▸ Problem to work on:
Please write out every one of the records below word for word, leaving out the pictures.

▸ Input data:
**********

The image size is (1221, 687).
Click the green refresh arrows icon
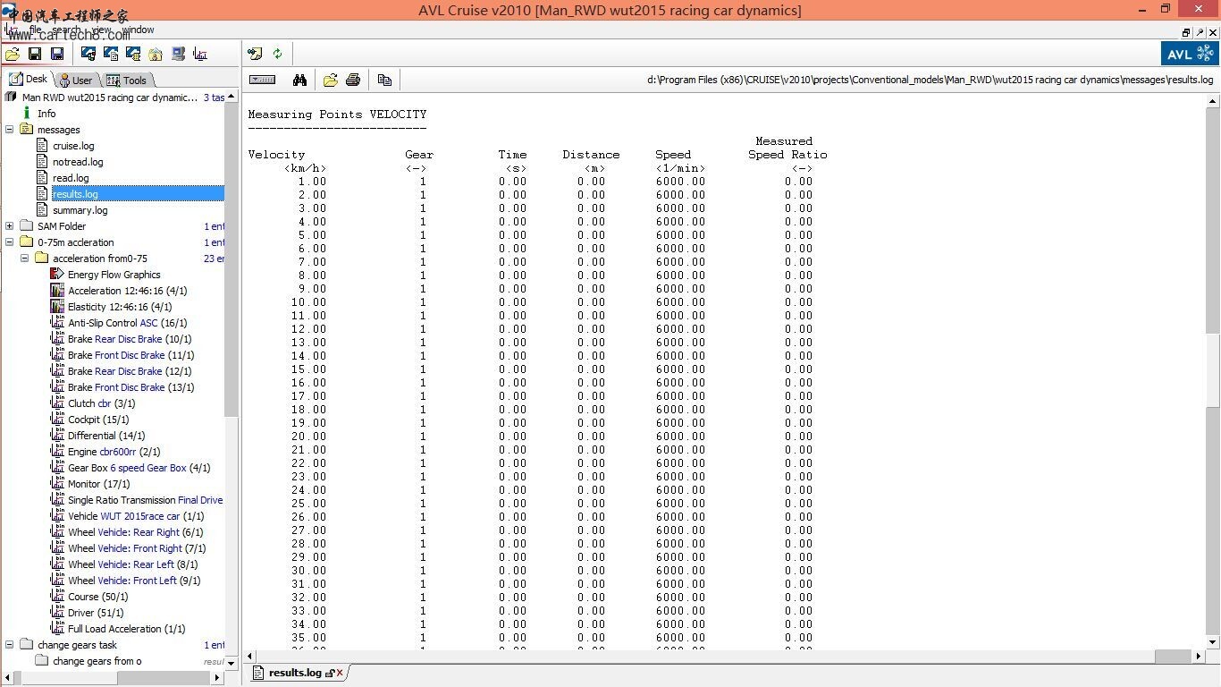click(278, 54)
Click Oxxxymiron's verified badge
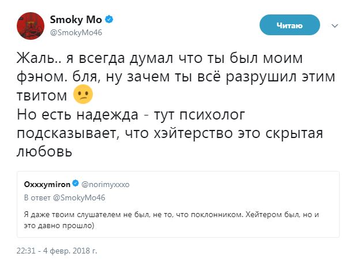Screen dimensions: 353x261 point(76,184)
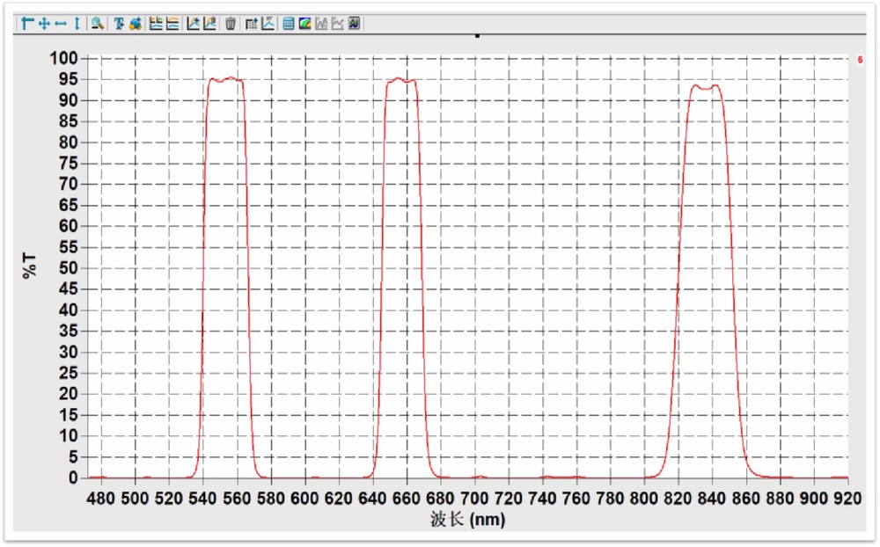Click the rightmost toolbar 3D icon
Screen dimensions: 880x547
click(x=354, y=24)
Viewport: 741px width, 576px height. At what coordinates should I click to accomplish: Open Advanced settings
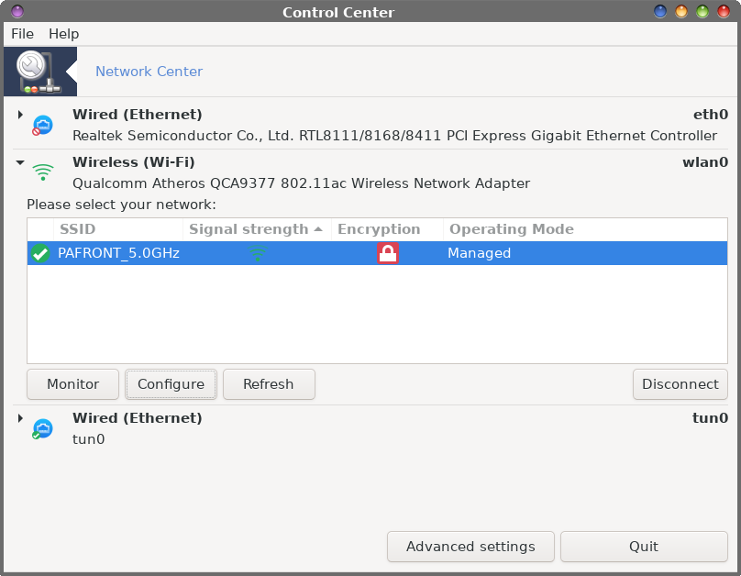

**********

▸ The reply:
The image size is (1221, 687).
Click the green refresh arrows icon
click(278, 54)
Click Oxxxymiron's verified badge
Screen dimensions: 353x261 point(76,184)
Click the rightmost toolbar 3D icon
Screen dimensions: 880x547
click(x=354, y=24)
Viewport: 741px width, 576px height. At what coordinates should I click to accomplish: Open Advanced settings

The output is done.